It was a little before 7 in the morning in western Russia when Major Tom reentered the atmosphere. Though he had no window to see the approaching Earth, the return had been announced earlier that day, when the braking engines were activated for six minutes, and his recovery capsule separated from the rest of the spacecraft. After having endured 30 days in space, in which he completed 477 orbits around the Earth, it was about time to come back. It was time to face, once again, the effects of gravity.

As soon as the capsule reached the atmosphere, the heating and the G forces began. Major Tom was thrown against the roof of his compartment while the air slowed the capsule and the outside temperature rose to about 3,600 degrees Fahrenheit (2,000 degrees Celsius). When he reached an altitude of nine kilometers, a parachute opened, throwing him back to the floor (which was about 10 centimeters from the roof). At 7:11 a.m. on Sunday, May 19, 2013, the Bion-M1 spacecraft finally landed in the green field of a Russian farm.

Alexander Andreev-Andrievskiy would arrive 10 minutes later, in one of seven military helicopters that headed to the landing site. The 30-year-old biologist had been awake all night in the nearby city of Orenburg, discussing the latest information that arrived, by telemetry, from the spacecraft. “I was very anxious,” he told me. “Once I got there I still had to wait another 40 minutes for the capsule to be dismantled. And I did not know if the mice were doing well.”

Every human expansion—be it to Europe, Asia, and much later, by boat, to the Americas—has been done in the unwanted company of mice.

Major Tom was just one of 45 mice that had been lofted into low-Earth orbit that spring. Unfortunately, information sent back to Earth over the course of the previous month had suggested that at least half of them had died. But there was always a chance that the computer was sending incorrect data, or that the remaining crew had died during reentry. This is why, along with everything else that happened on that morning, Andreev-Andrievskiy remembers best the moment he first saw a mouse moving in the cage. “I was happy, but there was no time for emotion,” he recalled. “It was too much work.”

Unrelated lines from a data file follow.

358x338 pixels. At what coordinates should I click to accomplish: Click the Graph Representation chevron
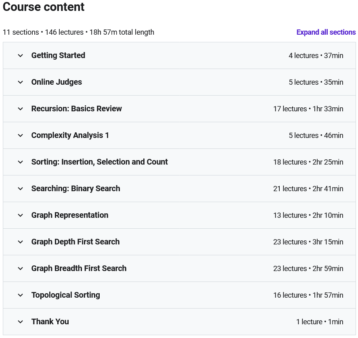[21, 215]

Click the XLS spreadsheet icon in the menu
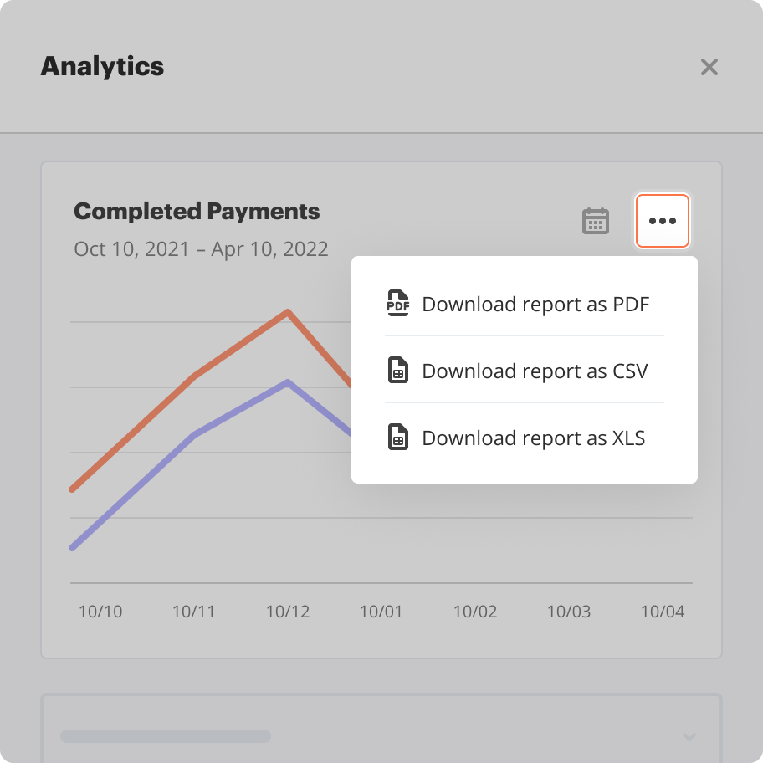tap(397, 438)
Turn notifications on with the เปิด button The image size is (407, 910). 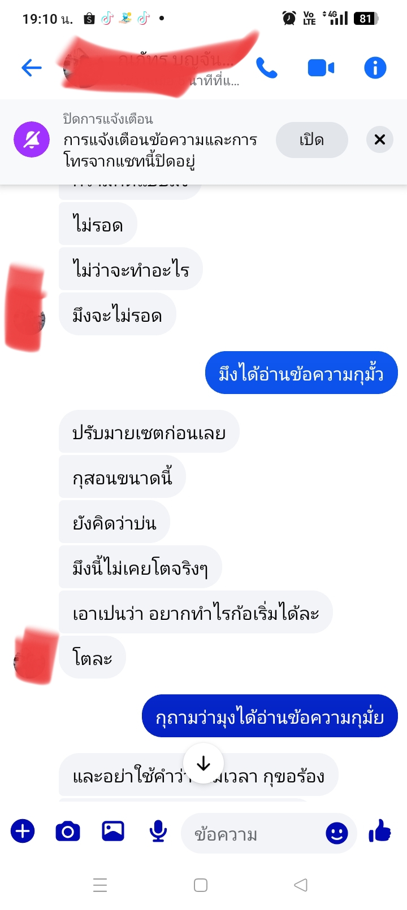pos(311,140)
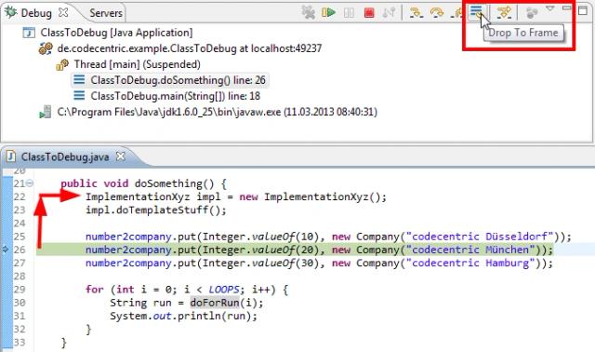Collapse doSomething method fold marker at line 21
This screenshot has height=352, width=595.
[x=29, y=183]
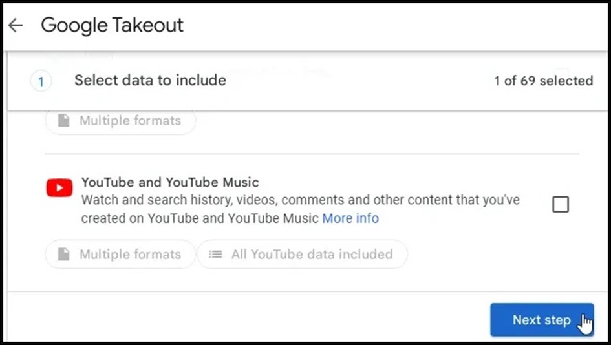
Task: Click the red YouTube logo icon
Action: 59,188
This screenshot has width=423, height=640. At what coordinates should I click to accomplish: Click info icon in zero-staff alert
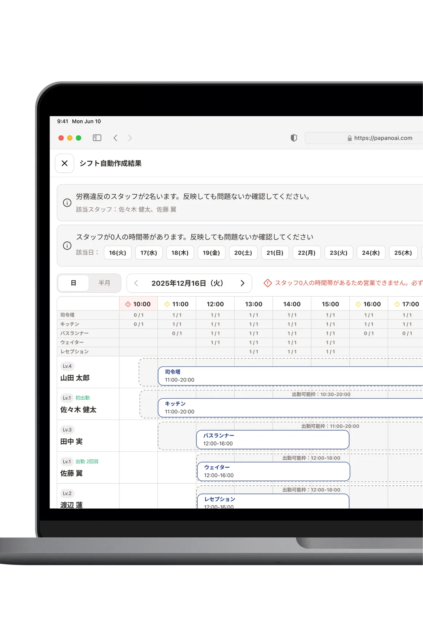[x=67, y=245]
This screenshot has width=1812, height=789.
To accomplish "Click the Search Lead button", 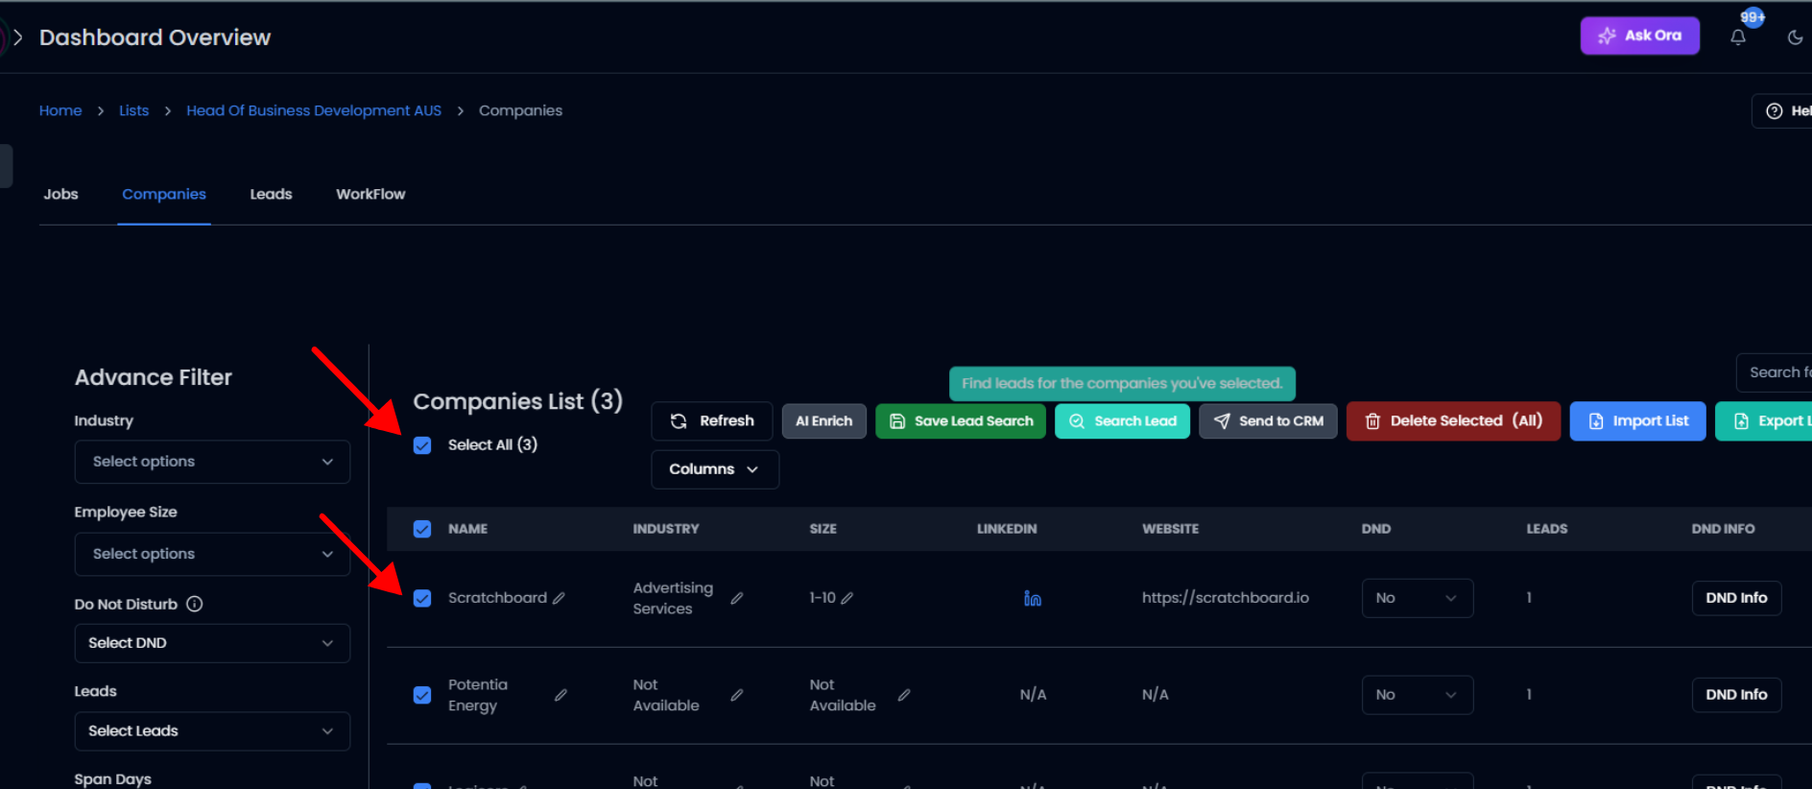I will (1122, 421).
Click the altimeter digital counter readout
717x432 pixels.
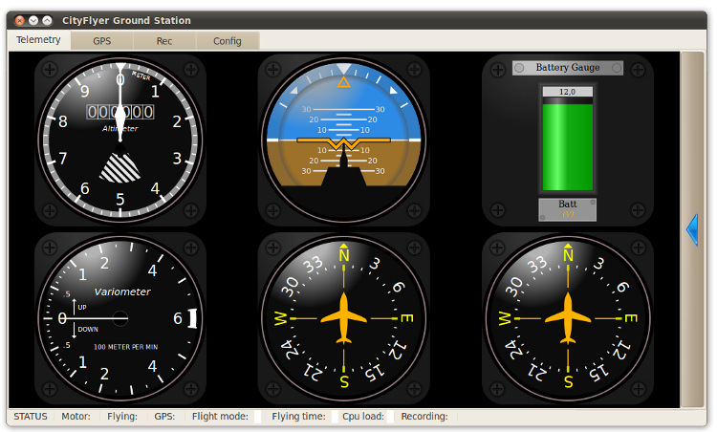point(120,112)
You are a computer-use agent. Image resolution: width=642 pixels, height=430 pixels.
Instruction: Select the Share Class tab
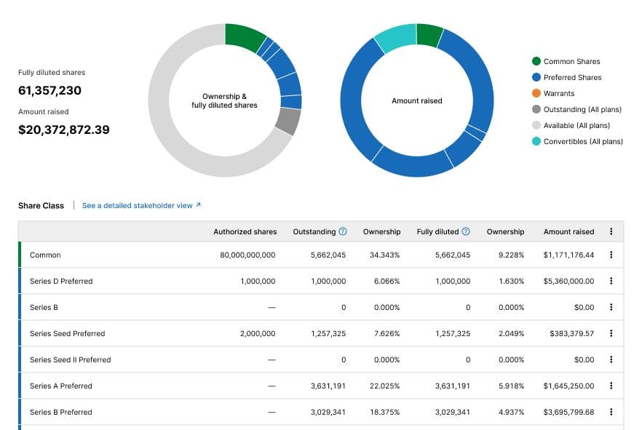pyautogui.click(x=41, y=205)
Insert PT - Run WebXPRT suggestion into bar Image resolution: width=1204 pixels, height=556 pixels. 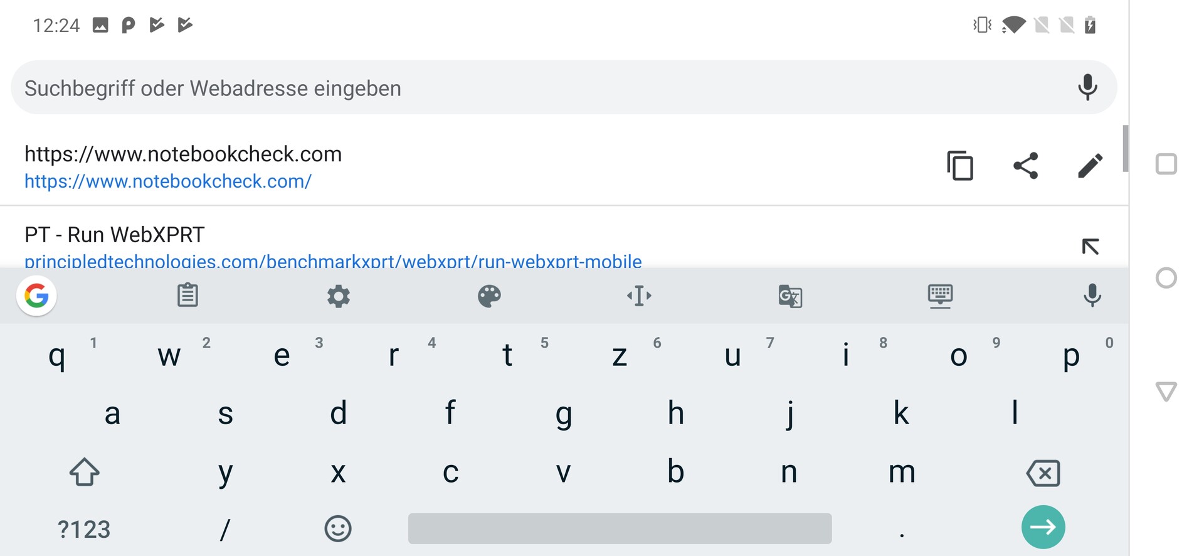(x=1090, y=247)
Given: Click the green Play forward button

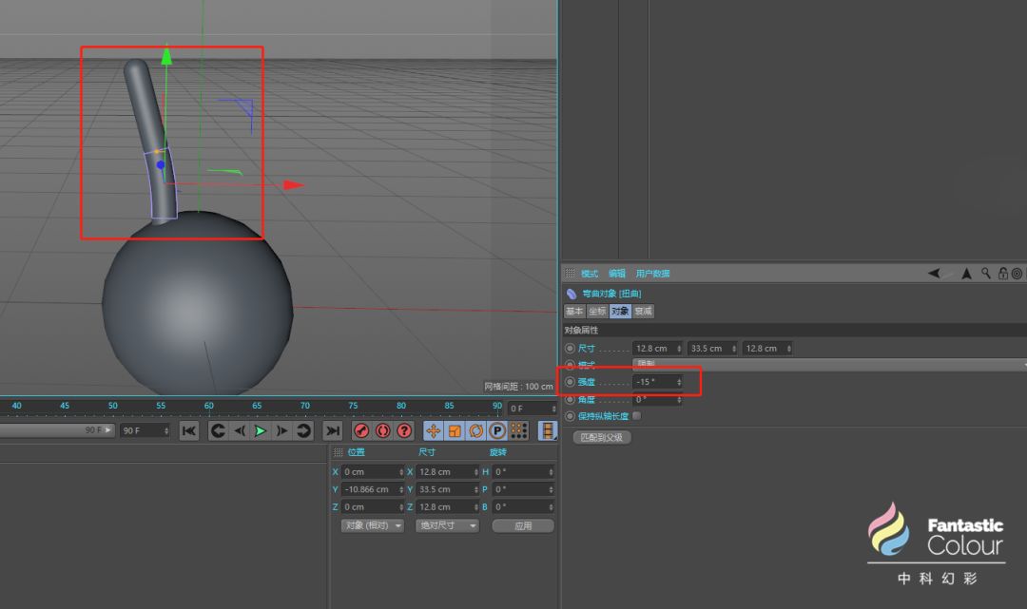Looking at the screenshot, I should point(260,431).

Once removed from the capsule, the cages were taken to an orange tent, improvised in the field as a laboratory. There, with the help of tweezers, Andreev-Andrievskiy took the mice by the tails, one by one, and placed them in a clean compartment to do the final count. Out of the 45 rodent cosmonauts, 16 had survived. One was Major Tom.

A WARM RECEPTION: The heat-scored Bion M-1 satellite, freshly returned from space, is greeted by seven military helicopters.All photos courtesy of IMBP / Oleg Voloshin


Every human expansion—be it to Europe, Asia, and much later, by boat, to the Americas—has been done in the unwanted company of mice. The abilities to run fast, to squeeze into small spaces, and to eat almost anything have made them the second most successful mammal on Earth. Now, as humans set their sights on extraterrestrial expansion, rodents—more specifically, mice—are once again in the vanguard.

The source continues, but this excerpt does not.